Positive selection results in frequent reversible amino acid replacements in the G protein gene of human respiratory syncytial virus

• Published in: PLoS pathogens Vol. 5; no. 1; p. e1000254
• Main Authors: Botosso, Viviane F, Zanotto, Paolo M de A, Ueda, Mirthes, Arruda, Eurico, Gilio, Alfredo E, Vieira, Sandra E, Stewien, Klaus E, Peret, Teresa C T, Jamal, Leda F, Pardini, Maria I de M C, Pinho, João R R, Massad, Eduardo, Sant'anna, Osvaldo A, Holmes, Eddie C, Durigon, Edison L
• Format: Journal Article
• Language: English
• Published: United States Public Library of Science 01.01.2009; Public Library of Science (PLoS)

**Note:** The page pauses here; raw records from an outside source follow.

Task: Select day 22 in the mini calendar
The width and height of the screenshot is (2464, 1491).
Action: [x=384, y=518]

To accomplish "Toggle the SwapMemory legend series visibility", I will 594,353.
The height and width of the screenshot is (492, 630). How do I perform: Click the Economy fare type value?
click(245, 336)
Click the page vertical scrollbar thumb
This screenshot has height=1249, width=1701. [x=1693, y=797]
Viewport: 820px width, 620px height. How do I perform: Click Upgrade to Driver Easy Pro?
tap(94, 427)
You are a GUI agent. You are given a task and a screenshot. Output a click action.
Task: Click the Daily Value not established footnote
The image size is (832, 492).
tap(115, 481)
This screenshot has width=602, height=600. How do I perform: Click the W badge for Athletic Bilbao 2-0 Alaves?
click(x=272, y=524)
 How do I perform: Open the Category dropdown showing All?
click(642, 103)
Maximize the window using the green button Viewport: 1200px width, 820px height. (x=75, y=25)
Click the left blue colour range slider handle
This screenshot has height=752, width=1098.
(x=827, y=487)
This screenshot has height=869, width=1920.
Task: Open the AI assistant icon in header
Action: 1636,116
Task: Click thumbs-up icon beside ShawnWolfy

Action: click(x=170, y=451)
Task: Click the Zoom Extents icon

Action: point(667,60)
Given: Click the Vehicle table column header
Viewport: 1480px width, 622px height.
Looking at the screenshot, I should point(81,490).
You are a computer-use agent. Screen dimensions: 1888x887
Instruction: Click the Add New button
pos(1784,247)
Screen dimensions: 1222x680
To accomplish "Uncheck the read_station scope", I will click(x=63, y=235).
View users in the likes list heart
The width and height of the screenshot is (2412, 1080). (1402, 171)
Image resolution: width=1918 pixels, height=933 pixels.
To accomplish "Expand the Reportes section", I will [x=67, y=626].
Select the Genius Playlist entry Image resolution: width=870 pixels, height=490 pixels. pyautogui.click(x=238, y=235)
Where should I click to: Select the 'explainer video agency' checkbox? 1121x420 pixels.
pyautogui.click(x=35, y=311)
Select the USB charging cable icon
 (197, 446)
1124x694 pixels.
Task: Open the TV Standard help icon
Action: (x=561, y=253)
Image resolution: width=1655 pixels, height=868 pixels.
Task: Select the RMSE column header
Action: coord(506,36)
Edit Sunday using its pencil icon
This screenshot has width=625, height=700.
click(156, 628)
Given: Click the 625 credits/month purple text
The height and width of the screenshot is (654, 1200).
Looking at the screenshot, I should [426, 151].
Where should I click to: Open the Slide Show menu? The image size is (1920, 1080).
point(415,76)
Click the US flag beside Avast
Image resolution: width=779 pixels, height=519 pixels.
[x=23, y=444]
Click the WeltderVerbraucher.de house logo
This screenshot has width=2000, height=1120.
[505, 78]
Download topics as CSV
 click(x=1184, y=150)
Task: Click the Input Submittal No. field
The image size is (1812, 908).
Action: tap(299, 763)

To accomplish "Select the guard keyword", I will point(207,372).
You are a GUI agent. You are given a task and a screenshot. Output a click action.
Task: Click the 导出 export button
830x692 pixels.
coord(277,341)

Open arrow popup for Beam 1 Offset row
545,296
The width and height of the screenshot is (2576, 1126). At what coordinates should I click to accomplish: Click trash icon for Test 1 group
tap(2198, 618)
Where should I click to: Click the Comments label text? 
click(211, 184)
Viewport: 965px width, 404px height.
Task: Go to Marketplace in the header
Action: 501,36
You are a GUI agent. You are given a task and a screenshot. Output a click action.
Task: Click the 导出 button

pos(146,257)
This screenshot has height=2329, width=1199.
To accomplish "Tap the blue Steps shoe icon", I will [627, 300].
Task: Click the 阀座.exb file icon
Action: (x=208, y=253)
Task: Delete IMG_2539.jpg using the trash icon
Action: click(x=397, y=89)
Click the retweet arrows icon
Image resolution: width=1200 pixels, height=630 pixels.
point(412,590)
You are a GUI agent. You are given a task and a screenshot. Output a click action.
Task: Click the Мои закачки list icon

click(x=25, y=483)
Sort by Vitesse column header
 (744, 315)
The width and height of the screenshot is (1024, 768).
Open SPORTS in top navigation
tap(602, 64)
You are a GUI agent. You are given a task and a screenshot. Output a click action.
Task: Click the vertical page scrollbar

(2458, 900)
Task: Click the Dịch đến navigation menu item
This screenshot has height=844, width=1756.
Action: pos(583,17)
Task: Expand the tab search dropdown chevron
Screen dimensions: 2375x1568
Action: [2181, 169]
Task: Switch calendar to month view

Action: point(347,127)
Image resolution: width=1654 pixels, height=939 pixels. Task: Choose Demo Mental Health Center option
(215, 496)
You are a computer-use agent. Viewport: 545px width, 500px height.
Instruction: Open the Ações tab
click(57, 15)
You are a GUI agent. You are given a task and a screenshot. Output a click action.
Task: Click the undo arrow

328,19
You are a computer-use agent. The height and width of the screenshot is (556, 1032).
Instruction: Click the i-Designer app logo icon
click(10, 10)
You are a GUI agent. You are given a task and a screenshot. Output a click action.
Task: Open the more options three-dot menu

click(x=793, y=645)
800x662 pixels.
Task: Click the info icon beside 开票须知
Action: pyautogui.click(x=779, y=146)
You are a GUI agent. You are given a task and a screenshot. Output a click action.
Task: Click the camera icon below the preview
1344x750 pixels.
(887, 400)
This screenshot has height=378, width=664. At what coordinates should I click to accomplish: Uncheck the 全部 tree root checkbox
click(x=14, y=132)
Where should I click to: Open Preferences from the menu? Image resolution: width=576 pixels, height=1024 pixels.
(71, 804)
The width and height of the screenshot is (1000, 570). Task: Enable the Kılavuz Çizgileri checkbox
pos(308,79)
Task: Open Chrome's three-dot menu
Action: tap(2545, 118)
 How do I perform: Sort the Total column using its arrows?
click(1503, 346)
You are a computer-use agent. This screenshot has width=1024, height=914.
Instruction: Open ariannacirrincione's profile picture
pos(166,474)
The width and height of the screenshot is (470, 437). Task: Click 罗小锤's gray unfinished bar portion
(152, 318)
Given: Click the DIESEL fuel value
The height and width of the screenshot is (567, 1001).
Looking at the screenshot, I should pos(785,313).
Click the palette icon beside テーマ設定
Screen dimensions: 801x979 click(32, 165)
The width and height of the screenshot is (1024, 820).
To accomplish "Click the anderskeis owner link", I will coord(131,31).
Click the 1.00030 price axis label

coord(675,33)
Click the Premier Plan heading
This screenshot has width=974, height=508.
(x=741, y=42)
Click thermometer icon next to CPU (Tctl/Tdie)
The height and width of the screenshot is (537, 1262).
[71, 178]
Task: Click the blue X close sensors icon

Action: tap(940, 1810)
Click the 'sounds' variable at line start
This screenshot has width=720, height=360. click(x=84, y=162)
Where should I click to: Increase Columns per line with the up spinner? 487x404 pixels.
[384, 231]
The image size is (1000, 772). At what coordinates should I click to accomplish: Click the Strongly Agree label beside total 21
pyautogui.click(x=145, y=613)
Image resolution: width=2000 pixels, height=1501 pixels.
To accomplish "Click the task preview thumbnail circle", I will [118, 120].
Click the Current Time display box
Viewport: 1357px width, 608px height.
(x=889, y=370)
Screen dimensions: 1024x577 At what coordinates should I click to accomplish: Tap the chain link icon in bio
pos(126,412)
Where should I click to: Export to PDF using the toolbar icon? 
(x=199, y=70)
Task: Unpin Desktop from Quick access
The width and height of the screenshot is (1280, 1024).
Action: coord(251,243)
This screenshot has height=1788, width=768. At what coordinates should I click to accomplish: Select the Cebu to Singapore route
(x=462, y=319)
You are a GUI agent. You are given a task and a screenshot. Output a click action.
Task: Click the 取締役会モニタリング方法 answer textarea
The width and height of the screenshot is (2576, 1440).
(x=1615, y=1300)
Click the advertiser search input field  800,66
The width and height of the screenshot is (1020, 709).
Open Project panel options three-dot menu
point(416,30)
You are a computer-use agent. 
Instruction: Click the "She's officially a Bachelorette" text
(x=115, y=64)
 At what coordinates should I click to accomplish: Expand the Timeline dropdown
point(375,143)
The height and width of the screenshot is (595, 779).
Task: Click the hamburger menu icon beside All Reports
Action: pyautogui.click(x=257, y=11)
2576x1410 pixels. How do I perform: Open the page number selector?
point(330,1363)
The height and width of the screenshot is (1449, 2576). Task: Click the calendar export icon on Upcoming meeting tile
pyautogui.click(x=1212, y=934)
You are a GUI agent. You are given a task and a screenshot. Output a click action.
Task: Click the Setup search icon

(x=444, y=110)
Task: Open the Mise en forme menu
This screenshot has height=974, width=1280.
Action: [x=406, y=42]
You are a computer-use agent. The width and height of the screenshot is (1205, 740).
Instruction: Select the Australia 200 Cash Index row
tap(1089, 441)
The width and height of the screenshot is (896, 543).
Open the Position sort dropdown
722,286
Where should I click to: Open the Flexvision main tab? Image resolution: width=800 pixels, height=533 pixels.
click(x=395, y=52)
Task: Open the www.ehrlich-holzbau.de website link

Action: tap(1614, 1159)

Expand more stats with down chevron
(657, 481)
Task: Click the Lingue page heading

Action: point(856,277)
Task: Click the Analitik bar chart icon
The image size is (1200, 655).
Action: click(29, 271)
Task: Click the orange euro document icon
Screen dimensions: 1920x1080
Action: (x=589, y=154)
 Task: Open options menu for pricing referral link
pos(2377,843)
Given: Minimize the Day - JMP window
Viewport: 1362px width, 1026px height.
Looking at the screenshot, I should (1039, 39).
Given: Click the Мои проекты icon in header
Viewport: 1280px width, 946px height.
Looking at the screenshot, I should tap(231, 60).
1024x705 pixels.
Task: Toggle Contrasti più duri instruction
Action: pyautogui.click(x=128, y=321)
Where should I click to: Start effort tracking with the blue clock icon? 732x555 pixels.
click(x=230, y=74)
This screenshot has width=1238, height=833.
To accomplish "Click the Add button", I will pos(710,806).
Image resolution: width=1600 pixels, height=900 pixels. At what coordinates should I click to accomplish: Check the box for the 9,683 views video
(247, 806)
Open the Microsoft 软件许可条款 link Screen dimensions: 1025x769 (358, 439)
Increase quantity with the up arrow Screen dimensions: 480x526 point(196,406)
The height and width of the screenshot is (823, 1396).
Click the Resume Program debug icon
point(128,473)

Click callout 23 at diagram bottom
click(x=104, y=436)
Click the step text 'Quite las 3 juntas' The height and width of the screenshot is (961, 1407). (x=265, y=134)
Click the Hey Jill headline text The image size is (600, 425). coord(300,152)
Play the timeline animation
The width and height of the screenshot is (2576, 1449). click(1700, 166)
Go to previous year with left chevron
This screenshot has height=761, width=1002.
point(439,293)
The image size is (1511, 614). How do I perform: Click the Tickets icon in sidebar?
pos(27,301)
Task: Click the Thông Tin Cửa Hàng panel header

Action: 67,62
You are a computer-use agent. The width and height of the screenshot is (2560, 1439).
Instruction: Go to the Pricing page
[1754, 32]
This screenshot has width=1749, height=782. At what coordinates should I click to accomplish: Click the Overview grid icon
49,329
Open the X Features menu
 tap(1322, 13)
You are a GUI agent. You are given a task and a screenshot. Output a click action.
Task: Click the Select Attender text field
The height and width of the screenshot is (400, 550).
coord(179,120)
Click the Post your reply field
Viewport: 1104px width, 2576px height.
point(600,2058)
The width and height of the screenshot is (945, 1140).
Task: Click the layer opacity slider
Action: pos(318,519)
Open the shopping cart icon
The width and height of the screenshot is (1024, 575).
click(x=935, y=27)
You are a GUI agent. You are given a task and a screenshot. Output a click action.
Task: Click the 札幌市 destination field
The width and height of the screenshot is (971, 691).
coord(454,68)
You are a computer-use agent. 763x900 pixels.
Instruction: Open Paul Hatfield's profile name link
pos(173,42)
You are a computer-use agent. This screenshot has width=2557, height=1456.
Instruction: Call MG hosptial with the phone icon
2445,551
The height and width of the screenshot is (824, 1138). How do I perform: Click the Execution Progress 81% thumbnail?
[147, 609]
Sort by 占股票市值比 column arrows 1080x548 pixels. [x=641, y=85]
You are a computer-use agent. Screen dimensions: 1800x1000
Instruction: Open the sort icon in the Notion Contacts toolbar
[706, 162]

• Subjects: Amino Acid Substitution; Amino acids; Binding sites; Epitopes; Evolution; Evolution & development; Evolution, Molecular; Evolutionary Biology/Evolutionary and Comparative Genetics; Evolutionary Biology/Microbial Evolution and Genomics; G proteins; Genes; Genetic aspects; Genetic diversity; Genetic Variation; Genotype; GTP-Binding Proteins - genetics; Human respiratory syncytial virus; Humans; Phylogenetics; Phylogeny; Physiological aspects; Population; Proteins; Respiratory syncytial virus; Respiratory Syncytial Viruses - genetics; Respiratory Tract Infections; Viral Proteins - genetics; Virology/Immune Evasion; Virology/Virus Evolution and Symbiosis; Brazil; United States
• ISSN: 1553-7374; 1553-7366; 1553-7374
• DOI: 10.1371/journal.ppat.1000254

Human respiratory syncytial virus (HRSV) is the major cause of lower respiratory tract infections in children under 5 years of age and the elderly, causing annual disease outbreaks during the fall and winter. Multiple lineages of the HRSVA and HRSVB serotypes co-circulate within a single outbreak and display a strongly temporal pattern of genetic variation, with a replacement of dominant genotypes occurring during consecutive years. In the present study we utilized phylogenetic methods to detect and map sites subject to adaptive evolution in the G protein of HRSVA and HRSVB. A total of 29 and 23 amino acid sites were found to be putatively positively selected in HRSVA and HRSVB, respectively. Several of these sites defined genotypes and lineages within genotypes in both groups, and correlated well with epitopes previously described in group A. Remarkably, 18 of these positively selected tended to revert in time to a previous codon state, producing a "flip-flop" phylogenetic pattern. Such frequent evolutionary reversals in HRSV are indicative of a combination of frequent positive selection, reflecting the changing immune status of the human population, and a limited repertoire of functionally viable amino acids at specific amino acid sites.